Okay. Anyone who doesn't have short hair is a moron and needs to be taken out and maimed. (Don't worry. I've already hired a few people. Their names are Bubba.)

Short hair is way better than long hair in every aspect possible except two things:

1) You can flip it around
2) You can curl it around and make it look weird.

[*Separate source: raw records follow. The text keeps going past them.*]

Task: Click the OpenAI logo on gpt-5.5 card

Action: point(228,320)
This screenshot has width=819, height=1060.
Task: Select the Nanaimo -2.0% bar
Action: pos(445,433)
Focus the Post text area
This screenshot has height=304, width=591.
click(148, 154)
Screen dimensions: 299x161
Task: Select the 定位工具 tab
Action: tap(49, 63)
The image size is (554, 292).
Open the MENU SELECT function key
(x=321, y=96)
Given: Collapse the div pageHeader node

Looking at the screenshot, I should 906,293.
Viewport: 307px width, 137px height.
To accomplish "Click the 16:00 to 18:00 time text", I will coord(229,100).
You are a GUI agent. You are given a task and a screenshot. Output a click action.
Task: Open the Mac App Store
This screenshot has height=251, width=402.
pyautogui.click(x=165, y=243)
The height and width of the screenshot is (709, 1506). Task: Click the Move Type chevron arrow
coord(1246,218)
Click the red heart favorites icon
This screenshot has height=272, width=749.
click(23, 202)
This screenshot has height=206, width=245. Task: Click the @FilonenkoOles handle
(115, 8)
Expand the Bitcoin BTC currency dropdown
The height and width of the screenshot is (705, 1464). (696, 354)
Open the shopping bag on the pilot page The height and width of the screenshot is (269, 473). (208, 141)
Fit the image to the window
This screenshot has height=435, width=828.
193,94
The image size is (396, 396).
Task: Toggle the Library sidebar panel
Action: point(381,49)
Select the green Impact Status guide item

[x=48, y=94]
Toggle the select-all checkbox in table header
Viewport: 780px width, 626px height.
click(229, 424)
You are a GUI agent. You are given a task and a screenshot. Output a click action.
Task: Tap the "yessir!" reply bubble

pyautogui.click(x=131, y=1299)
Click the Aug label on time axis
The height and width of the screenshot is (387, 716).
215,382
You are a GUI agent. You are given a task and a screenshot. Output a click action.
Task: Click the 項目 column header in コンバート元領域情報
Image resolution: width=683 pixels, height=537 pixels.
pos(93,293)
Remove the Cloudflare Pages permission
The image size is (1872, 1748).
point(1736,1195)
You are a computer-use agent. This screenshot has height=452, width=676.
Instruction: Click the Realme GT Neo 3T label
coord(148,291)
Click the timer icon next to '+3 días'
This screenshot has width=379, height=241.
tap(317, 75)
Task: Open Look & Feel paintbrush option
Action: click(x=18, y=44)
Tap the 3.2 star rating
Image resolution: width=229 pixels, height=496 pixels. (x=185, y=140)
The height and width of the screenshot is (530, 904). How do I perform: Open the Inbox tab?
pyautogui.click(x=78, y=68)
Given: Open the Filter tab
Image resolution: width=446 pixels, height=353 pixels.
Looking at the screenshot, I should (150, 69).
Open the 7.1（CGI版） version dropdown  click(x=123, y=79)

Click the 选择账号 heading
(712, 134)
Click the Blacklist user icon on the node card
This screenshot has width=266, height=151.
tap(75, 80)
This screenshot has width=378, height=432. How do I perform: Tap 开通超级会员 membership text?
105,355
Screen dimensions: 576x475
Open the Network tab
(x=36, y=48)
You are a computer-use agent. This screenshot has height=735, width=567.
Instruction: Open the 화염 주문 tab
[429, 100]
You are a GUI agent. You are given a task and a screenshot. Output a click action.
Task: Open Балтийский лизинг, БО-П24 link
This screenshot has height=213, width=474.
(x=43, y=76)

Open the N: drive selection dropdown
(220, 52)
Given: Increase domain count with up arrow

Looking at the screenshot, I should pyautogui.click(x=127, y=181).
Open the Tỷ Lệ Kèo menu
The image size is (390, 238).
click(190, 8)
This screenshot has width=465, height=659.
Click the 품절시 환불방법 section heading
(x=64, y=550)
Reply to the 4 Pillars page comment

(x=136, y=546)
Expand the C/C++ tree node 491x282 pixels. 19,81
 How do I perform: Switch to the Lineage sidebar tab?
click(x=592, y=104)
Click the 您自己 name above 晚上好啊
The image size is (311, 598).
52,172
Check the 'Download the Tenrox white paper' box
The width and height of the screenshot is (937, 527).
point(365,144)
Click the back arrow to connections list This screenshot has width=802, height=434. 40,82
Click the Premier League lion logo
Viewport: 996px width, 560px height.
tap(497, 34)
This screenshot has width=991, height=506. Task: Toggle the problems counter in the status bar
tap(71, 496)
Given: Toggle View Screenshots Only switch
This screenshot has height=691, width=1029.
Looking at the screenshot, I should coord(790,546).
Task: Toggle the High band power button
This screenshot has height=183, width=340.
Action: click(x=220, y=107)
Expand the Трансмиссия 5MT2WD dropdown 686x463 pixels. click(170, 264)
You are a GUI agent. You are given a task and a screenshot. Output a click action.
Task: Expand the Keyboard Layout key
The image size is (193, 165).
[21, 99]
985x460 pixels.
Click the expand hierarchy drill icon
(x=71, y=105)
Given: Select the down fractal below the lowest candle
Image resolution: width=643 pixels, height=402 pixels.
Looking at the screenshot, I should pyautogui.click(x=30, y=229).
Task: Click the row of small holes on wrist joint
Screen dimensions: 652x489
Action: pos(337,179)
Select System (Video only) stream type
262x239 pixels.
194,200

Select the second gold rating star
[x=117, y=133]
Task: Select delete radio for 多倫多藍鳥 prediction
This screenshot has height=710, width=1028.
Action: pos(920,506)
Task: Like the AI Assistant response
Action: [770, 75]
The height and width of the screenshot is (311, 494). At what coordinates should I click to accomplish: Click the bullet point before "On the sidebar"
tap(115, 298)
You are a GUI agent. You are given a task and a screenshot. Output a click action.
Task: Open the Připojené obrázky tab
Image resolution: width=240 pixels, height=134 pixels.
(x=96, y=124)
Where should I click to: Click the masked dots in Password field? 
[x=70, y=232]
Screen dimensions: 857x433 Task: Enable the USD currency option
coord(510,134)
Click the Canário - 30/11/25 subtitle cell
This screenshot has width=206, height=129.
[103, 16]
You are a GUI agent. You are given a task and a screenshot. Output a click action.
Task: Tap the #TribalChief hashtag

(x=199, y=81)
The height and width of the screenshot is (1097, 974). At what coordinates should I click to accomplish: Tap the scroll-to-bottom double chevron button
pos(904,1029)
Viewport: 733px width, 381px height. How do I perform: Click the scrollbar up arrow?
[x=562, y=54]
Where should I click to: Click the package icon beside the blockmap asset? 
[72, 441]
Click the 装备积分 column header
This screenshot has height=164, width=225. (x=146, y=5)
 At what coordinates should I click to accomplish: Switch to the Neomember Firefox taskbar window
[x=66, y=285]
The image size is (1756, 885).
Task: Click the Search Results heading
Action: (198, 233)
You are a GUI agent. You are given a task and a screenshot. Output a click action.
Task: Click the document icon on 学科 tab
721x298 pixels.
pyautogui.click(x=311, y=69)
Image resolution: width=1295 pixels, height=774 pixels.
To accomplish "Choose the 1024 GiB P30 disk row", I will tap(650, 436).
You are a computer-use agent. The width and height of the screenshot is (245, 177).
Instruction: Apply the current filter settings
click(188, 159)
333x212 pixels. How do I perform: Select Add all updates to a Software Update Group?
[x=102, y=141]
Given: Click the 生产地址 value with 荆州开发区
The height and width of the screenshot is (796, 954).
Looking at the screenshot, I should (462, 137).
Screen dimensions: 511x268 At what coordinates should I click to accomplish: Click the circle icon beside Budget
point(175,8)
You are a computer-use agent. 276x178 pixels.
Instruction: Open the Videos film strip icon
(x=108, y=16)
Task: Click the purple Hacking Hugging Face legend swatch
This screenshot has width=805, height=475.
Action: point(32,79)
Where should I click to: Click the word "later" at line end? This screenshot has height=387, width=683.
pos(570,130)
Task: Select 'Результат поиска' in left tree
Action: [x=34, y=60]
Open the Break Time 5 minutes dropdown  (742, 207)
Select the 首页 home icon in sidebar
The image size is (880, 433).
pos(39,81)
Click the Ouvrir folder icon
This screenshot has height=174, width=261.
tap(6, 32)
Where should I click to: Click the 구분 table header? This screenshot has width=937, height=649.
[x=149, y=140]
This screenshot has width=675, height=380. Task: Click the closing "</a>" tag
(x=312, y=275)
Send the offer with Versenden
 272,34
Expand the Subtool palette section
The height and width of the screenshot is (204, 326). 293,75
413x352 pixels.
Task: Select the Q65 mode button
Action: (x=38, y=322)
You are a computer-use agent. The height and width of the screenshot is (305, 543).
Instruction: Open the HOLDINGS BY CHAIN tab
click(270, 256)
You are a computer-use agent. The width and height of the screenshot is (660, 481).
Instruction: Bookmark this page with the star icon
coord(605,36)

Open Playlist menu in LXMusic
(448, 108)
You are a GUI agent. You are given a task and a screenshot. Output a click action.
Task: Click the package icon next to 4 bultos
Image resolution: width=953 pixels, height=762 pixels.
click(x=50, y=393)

Here are all the reasons that short hair is superior to long hair:

1) Long hair costs an assload more than short hair to maintain. (If you answered no to this statement, then your hair is disgusting and you still lose)
2) Short hair doesn't get caught in things nearly as much.
3) Short hair is hotter than long hair, except if your long hair falls into a candle and catches on fire because it's so goddamned long.
4) Long hair gets in your face and is fucking annoying.
5) Long hair requires more annoying maintainance. (Refer to #1's footnote)
6) For chicks, rapists tend to grab long hair and drag you into an alley to fuck you and kill you.
7) For dudes, you're either a moron or a hippie, so fucking die. Fuck.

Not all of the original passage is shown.